Secara etimologi pengetahuan berasal dari kata dalam bahasa inggris yaitu
knowledge. Sedangkan secara terminologi dalam Kamus Besar Bahasa Indonesia,
pengetahuan adalah segala sesuatu yang diketahui; segala sesuatu yang diketahui
berkenaan dengan hal (mata pelajaran). Dalam penjelasan lain, pengetahuan
merupakan hasil proses dari usaha manusia untuk tahu. Melalui dua pengertian di
atas, dapatlah dipahami secara sederhana bahwa pengetahuan merupakan segala
sesuatu yang manusia ketahui sebagai hasil dari proses mencari tahu.

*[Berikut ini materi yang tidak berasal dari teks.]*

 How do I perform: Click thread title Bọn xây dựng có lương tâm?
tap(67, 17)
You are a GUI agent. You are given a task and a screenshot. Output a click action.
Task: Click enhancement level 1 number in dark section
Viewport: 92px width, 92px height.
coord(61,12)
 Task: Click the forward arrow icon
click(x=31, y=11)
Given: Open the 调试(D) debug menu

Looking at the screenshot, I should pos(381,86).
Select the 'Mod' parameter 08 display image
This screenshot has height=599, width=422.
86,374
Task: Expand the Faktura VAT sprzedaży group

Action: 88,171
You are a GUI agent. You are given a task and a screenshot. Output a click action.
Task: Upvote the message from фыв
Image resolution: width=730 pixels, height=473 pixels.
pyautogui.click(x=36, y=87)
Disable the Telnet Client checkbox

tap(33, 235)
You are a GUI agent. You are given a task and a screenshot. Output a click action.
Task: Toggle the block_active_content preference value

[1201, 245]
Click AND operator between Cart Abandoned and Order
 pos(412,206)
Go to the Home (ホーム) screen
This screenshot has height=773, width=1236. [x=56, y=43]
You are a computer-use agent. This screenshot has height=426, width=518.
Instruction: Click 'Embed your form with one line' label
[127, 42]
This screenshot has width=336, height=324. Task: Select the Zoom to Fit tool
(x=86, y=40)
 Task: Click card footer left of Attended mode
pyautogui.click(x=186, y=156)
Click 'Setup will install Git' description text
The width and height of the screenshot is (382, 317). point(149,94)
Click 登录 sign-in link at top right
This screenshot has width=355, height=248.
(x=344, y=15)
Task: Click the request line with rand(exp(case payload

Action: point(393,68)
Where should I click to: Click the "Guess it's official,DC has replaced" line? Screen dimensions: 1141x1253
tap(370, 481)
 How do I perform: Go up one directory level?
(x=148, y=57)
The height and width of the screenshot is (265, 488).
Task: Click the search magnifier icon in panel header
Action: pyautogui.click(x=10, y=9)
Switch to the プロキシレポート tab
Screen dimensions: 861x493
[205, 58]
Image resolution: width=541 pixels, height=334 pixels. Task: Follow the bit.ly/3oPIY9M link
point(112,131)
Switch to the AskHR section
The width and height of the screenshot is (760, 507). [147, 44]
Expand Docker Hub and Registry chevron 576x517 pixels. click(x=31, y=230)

Pengetahuan menjadi sebuah hal yang luar biasa dalam peradaban manusia, karena
melalui pengetahuanlah aspek-aspek dalam peradaban manusia berkembang yang
kemudian seluruhnya dapat dibedakan berdasarkan ontologi, epistemologi dan
aksiologinya.
Agar
lebih sederhana dalam memahami pengetahuan ini, maka penulis menganalogikan
dengan hal berikut: Anda adalah mahasiswa baru di sebuah Universitas, kemudian
Anda ingin mengetahui perpustakaan Universitas tersebut. Oleh karena itu, Anda
menanyakan pada seseorang, yang kemudian dengan informasi yang diberikannya
Anda akhirnya tahu dan dapat menemukan perpustakaan Universitas. Informasi yang
Anda tanyakan tadi akhirnya membantu Anda untuk menemukan perpustakaan
Universitas. Informasi tentang perpustakaan Universitas yang baru Anda dapatkan
tadi, itulah pengetahuan baru bagi Anda.
Manusia
berpengetahuan bukan semata-mata untuk mempertahankan keberlangsungan hidupnya,
melainkan memiliki tujuan-tujuan tertentu. Pada masa lalu, manusia berupaya
mencari tahu untuk mengetahui suatu hal, umumnya menggunakan cara-cara yang
sederhana yakni melalui aktivitasnya dengan alam. Sehingga ia akan menemukan
cara hidup yang sesuai dengan alam. Untuk dapat memahami tahapan pengetahuan,
secara umum August Comte (1798-1857) membagi tiga tingkat perkembangan
pengetahuan manusia dalam tahap religius, metafisik dan positif. Tahapan
tersebut jugalah yang ada pada peradaban bangsa Indonesia. Pada tahap pertama,
asas religilah yang dijadikan postulat ilmiah sehingga ilmu merupakan deduksi
atau penjabaran dari ajaran religi. Tahap kedua, orang mulai berspekulasi
tentang metafisika (kebendaan) ujud yang menjadi objek penelaahan yang terbebas
dari dogma religi dan mengembangkan sistem pengetahuan di atas dasar postulat
metafisik tersebut. Sedangkan tahap ketiga adalah tahap pengetahuan ilmiah,
(ilmu) di mana asas-asas yang dipergunakan diuji secara positif dalam proses
verifikasi yang objektif.
Berdasarkan
tahapan pengetahuan yang telah dikembangkan oleh August Comte, dapatlah
dipahami bahwa pengetahuan manusia pada mulanya didasari dengan suatu sikap
pasif terhadap alam semesta. Sehingga yang muncul adalah kepatuhan terhadap
alam semesta dengan cara memujanya agar kebaikan-kebaikanlah yang didapatkan
dari alam. Hal ini dapat diketahui melalui adat-istiadat beberapa masyarakat
kita yang masih mengadakan ritual tertentu sebagai bentuk penghormatan terhadap
alam. Secara sederhana masyarakat memandang lingkungan sekitarnya penuh dengan
sumber daya alam yang dapat dimanfaatkan, maka sistem pengetahuannya menyatakan
bahwa semua itu adalah karunia sesuatu yang tidak tampak. Akhirnya
kekompleksitasan yang ada pada alam semesta menjadikan manusia pada zaman
dahulu mencoba menafsirkan alam semesta dengan mengkaitkannya pada wujud dan
sifat-sifat manusia. Kemudian termanifestasikanlah ke dalam bentuk para dewa.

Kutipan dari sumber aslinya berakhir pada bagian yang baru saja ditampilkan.